Document Type

Article

Publication Title

Albany Law Review

Publication Date

1993

Abstract

This Article surveys the cases relating to proof of cancer causation in two neighboring states: New Jersey and New York. In particular, we looked at motions in those cases to see how courts in New York and New Jersey were deciding challenges to the admissibility and legal sufficiency of scientific evidence of causation. Our major empirical conclusion is that toxic tort motion practices in the two states are dramatically different. In New Jersey, we found substantial litigation and an evolving body of law concerning the admissibility and legal sufficiency of expert testimony rivaling the developments occurring in federal courts. However, in New York there appears to be almost no counterpart to this movement. The major portion of this Article documents these findings.

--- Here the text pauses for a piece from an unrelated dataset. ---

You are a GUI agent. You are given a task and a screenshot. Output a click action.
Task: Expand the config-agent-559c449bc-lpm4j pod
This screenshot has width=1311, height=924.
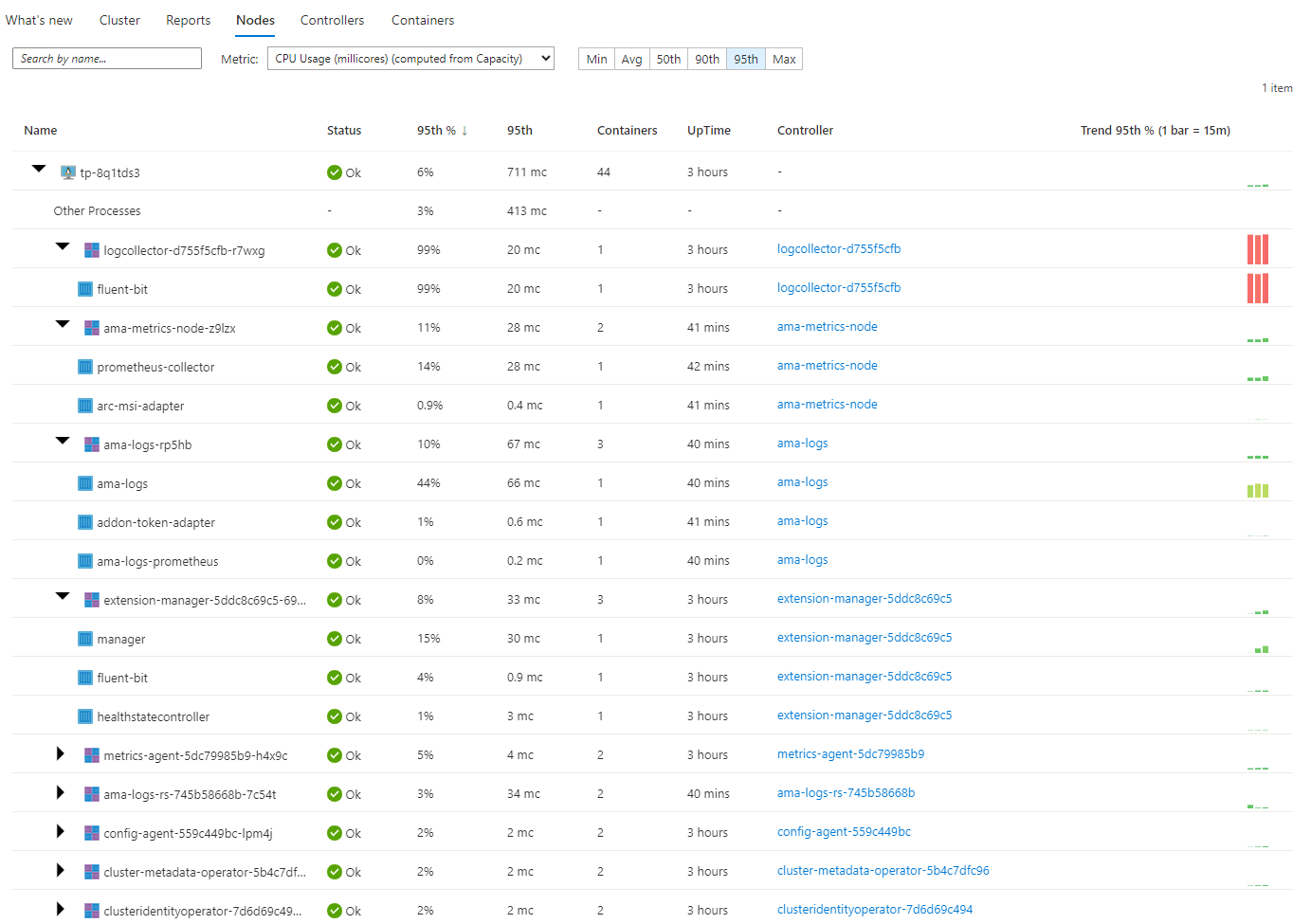tap(61, 831)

The second portion of this Article explores several hypotheses about what might account for this difference between New York and New Jersey. We hypothesize that this difference might be due to one or a combination of the following:

The statute of limitations in effect in New York during the first half of the study period most likely restricted the total number of cancer cases that were litigated through the trial stage,

There is a difference in the availability of pretrial discovery of expert opinions between the two states, which makes the development of this type of pre-trial motion practice extremely difficult in New York,

New Jersey might facilitate the development of evidentiary doctrine by having codified evidence rules, which New York does not have.

There is a difference in the definitions of legal causation used in tort cases in the two states, which might reduce the incentive for defendants to bring dispositive motions in New York;

There may be a difference between the two states in judicial attitudes about the extent of the right to a jury trial.

We do not at the present time have an empirical basis for concluding which of these hypotheses (or others) best explain the differences we have observed between New York and New Jersey practice. Future inquiry might lead to such an answer.

Finally, in conclusion we suggest that in a state like New York, with limited opportunity for discovery of expert opinions, no comprehensive codification of evidence rules, and perhaps little incentive for defendants' counsel to try to develop doctrines for judicial control of “junk science,” this area of law might have little chance to develop at all, even on a case-by-case basis.